Figure 2. Respiratory-related GABAergic neurons receive glutamatergic input that is blocked by antagonists CNQX and AP-5.

Glutamatergic receptors mediate excitatory neurotransmission to inspiratory GABAergic neurons. Inspiratory-related bursting activity was recorded from the hypoglossal rootlet (top trace) and electronically integrated (middle trace). Excitatory transmission to GABAergic neurons (bottom trace) was isolated by focal application of GABA (gabazine; 25 µM) and glycine (strychnine; 1 µM) receptor antagonists. Under control conditions there was a significant increase in EPSC frequency in the identified GABAergic neurons during inspiratory bursts control spontaneous: 3.5+/−0.5, control inspiratory: 12.6+/−1.9 Hz.
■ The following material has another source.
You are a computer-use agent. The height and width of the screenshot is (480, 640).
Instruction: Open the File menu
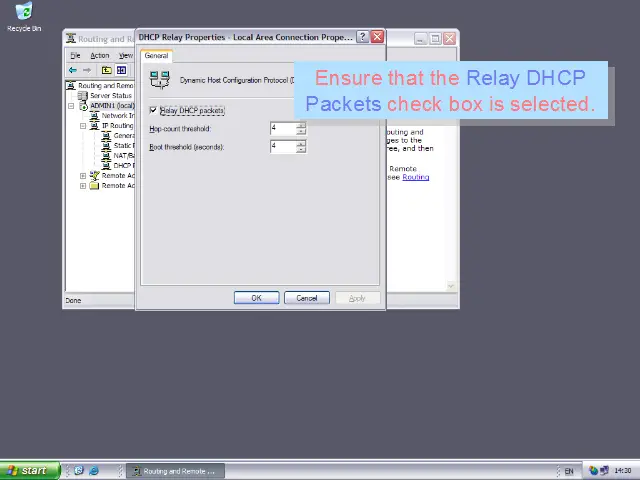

DHßE (at concentrations of 1 µM, n = 8 and 100 µM, n = 7), and α-Btx (100 nM, n = 6) did not significantly change spontaneous or inspiratory related EPSC frequency. CNQX and AP5 blocked EPSC spontaneous and inspiratory frequency (p<0.05). The average results from all neurons tested (DHßE at 1 µM n = 8, at 100 µM n = 7, and with α-Btx at 100 nM, n = 6) are shown in the peri-inspiratory activity histogram, bottom, illustrating the average EPSC frequency (Hz) for each of the 5 seconds before the burst, frequency during the inspiratory burst (which typically lasted 1–2 seconds), and each of the 5 seconds following the inspiratory burst.